* **Problem requirements**
Repeat exactly the line with "You are a GUI" and each line after it to the end of the data below; pictures stay out.

───── Provided records

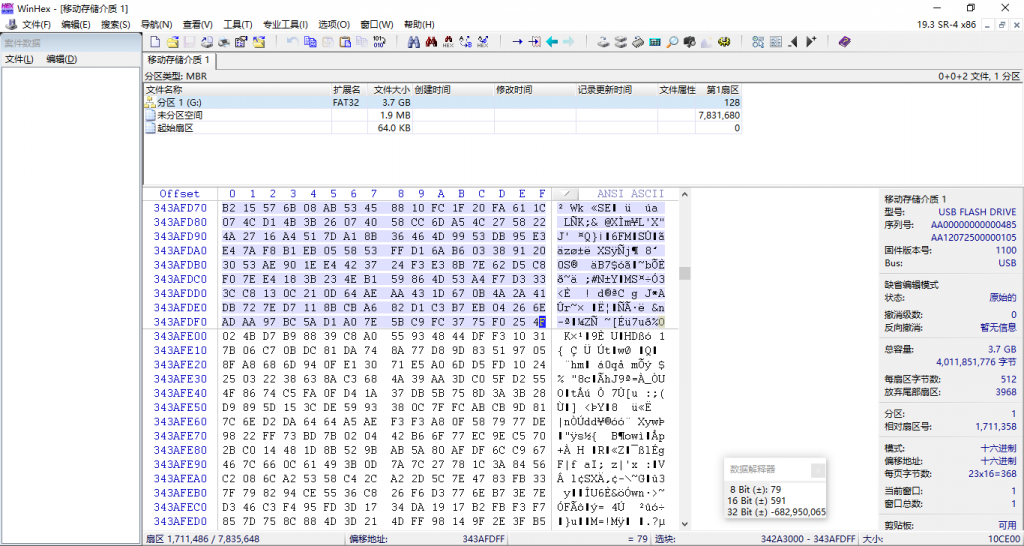1024x546 pixels.
Task: Sort by the 文件大小 column header
Action: pyautogui.click(x=391, y=89)
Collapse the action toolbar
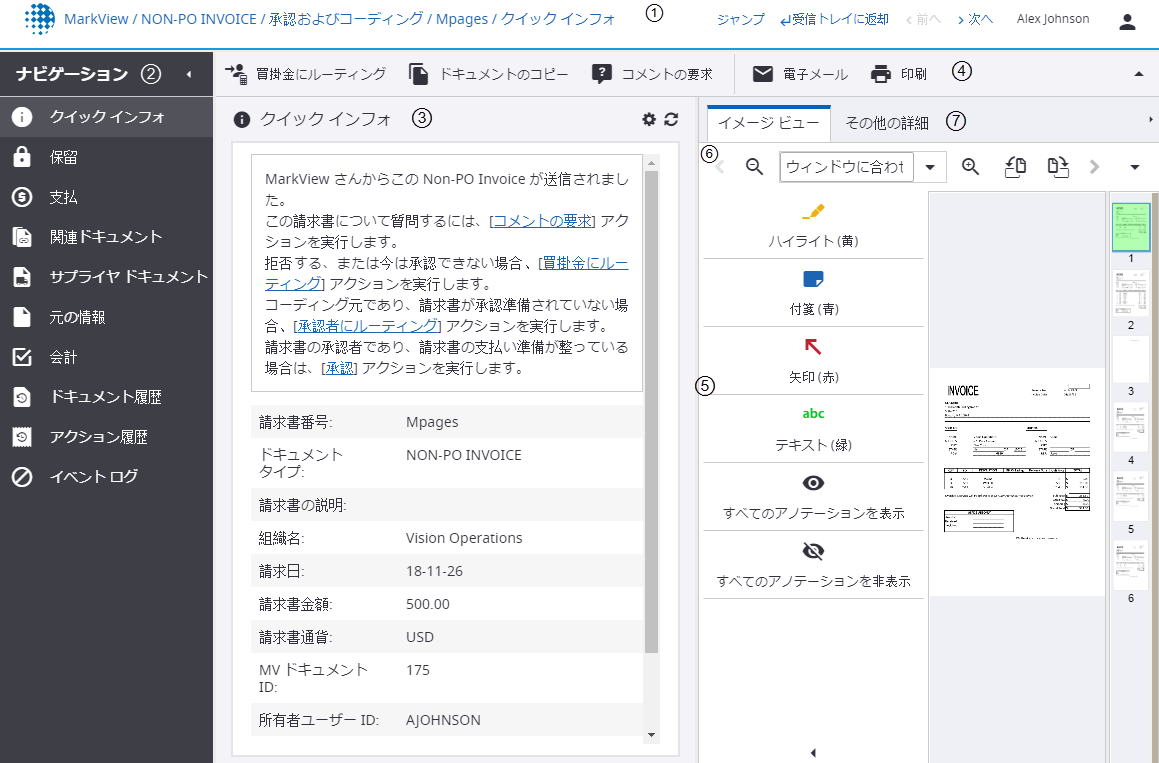This screenshot has width=1159, height=763. pyautogui.click(x=1137, y=73)
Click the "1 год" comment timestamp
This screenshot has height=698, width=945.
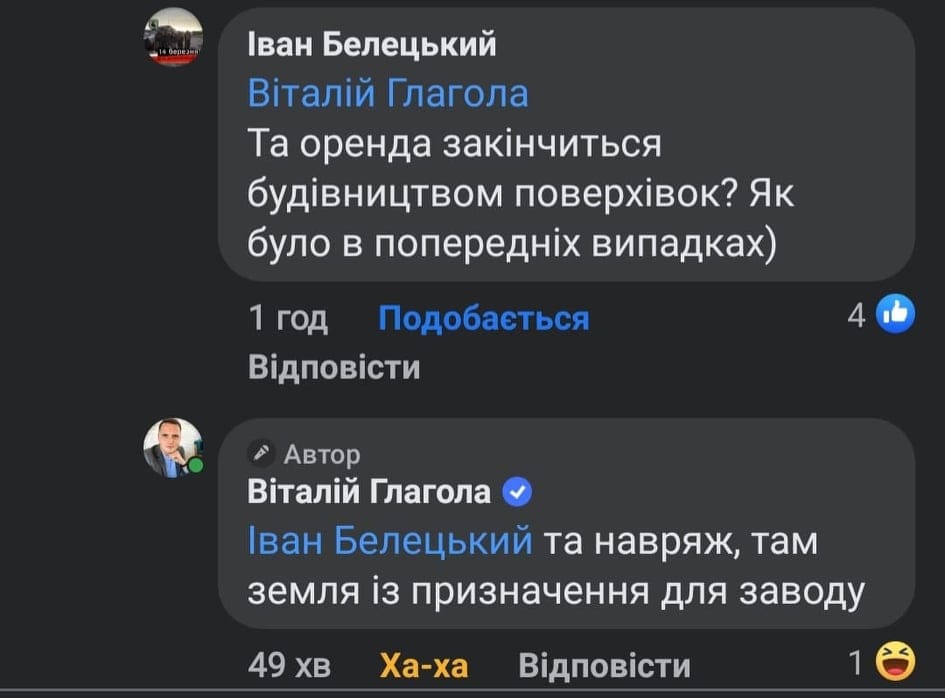coord(287,318)
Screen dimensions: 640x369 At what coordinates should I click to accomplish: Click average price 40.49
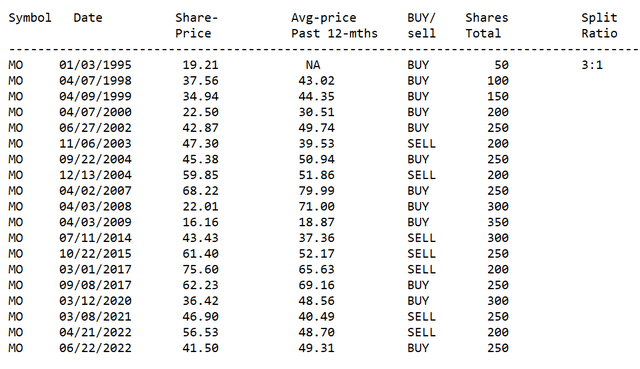click(316, 317)
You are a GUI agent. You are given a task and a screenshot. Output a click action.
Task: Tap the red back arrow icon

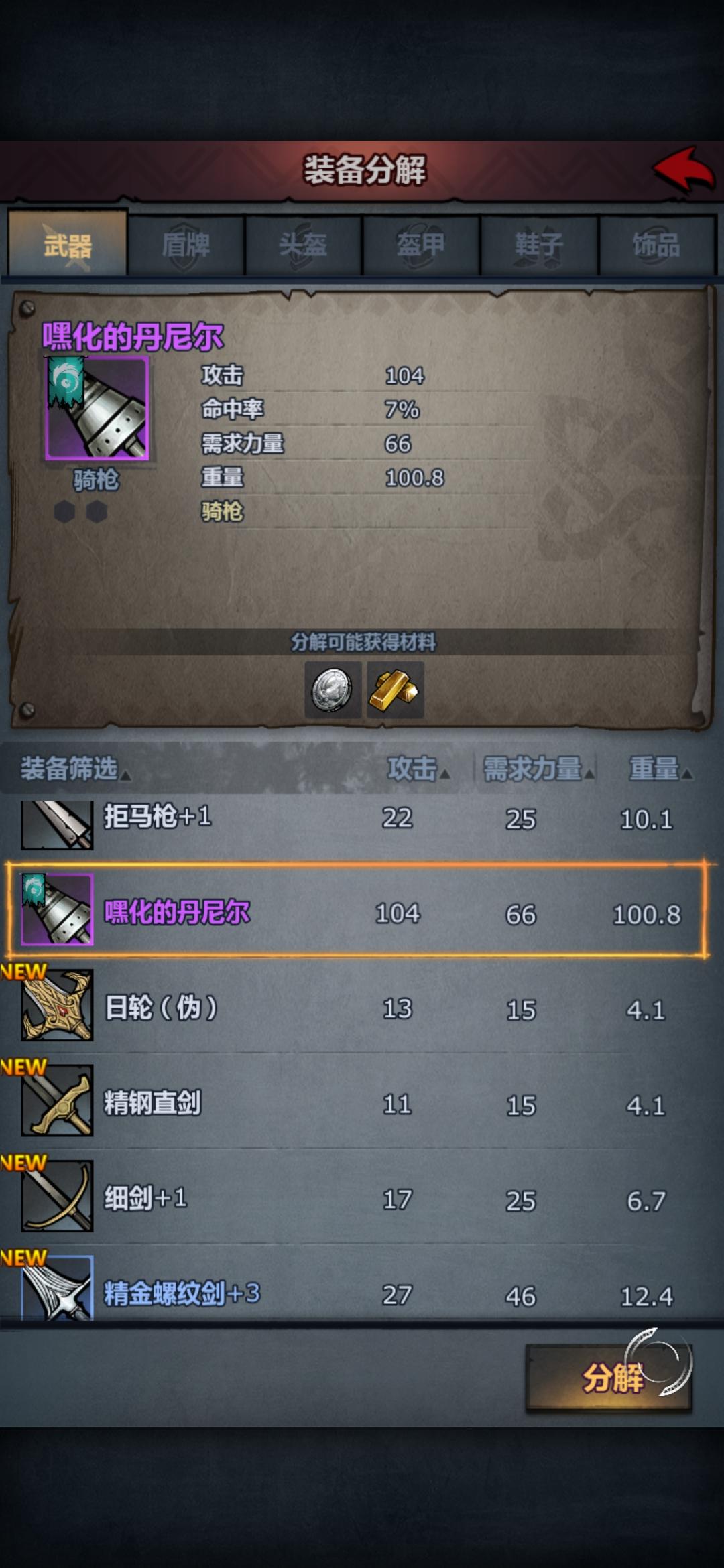click(684, 170)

──────────

* **Output of the task**
You are a GUI agent. You are given a task and a screenshot. Output a click action.
Task: Tap the red back arrow icon

click(684, 170)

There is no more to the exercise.